Use LLVM SanitizerCoverage?

eurecom-s3 / symcc

SymCC: efficient compiler-based symbolic execution

http://www.s3.eurecom.fr/tools/symbolic_execution/symcc.html

GNU General Public License v3.0

773 stars 135 forks source link

Use LLVM SanitizerCoverage? #37

Open sebastianpoeplau opened 3 years ago

sebastianpoeplau commented 3 years ago

SymCC inserts calls at the beginning of each basic block, as well as for calls and returns, to support the QSYM backend's context-aware pruning. Recent versions of LLVM have support for coverage tracing (see https://clang.llvm.org/docs/SanitizerCoverage.html), so we could consider using their mechanism instead of the custom callbacks. However, I'm not totally certain that we would get an overall benefit, and we need to support relatively old versions of LLVM.

I'll leave this issue around as a reminder, to be re-evaluated later.

vanhauser-thc commented 3 years ago

"recent" is since 4.0.1 which is totally outdated :) - or do you mean a specific feature? note that llvm 7.0 onwards does not instrument every block by default but only the necessary edges on a unique path, however this can be changed by options.

sebastianpoeplau commented 3 years ago

Maybe basic tracing is enough, but we need a way to identify call and return sites as well. Not sure if this requires PC tables, which are still marked experimental as of LLVM 11.

In the end, we need to add our own instrumentation to every call anyway (in order to communicate symbolic expressions for arguments and to store the expression of the result), so I'm mainly wondering whether we would gain anything by using the LLVM mechanism.

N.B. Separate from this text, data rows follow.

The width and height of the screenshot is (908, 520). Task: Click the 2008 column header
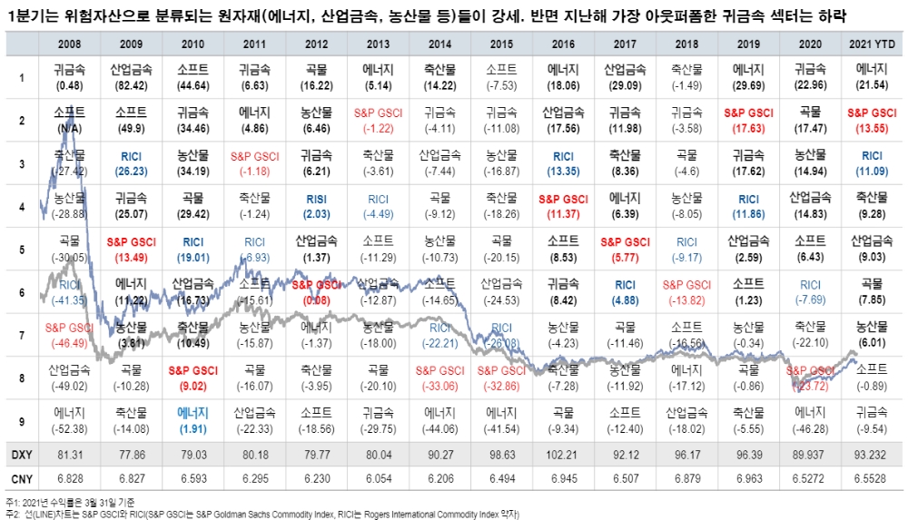tap(70, 44)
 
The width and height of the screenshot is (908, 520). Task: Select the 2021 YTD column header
tap(873, 44)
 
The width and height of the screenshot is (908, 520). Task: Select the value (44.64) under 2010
tap(192, 84)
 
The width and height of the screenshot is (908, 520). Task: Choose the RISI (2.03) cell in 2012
tap(315, 206)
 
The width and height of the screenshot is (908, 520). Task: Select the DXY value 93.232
tap(873, 453)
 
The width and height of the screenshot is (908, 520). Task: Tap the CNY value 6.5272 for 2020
tap(810, 477)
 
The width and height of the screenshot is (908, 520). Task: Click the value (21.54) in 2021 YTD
tap(873, 84)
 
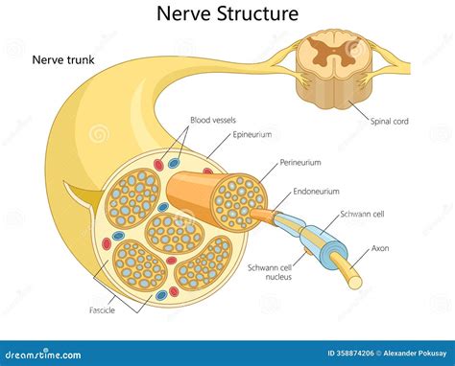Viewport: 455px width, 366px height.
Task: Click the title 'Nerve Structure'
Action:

What do you think?

vanhauser-thc commented 3 years ago

if you want to identify and instrument calls then you need to write an LLVM plugin.

See e.g. https://github.com/AFLplusplus/AFLplusplus/blob/dev/instrumentation/cmplog-routines-pass.cc.

here we parse all calls in a target, extract the parameters and if they are strings then we use these parameters to a call to our own function we insert.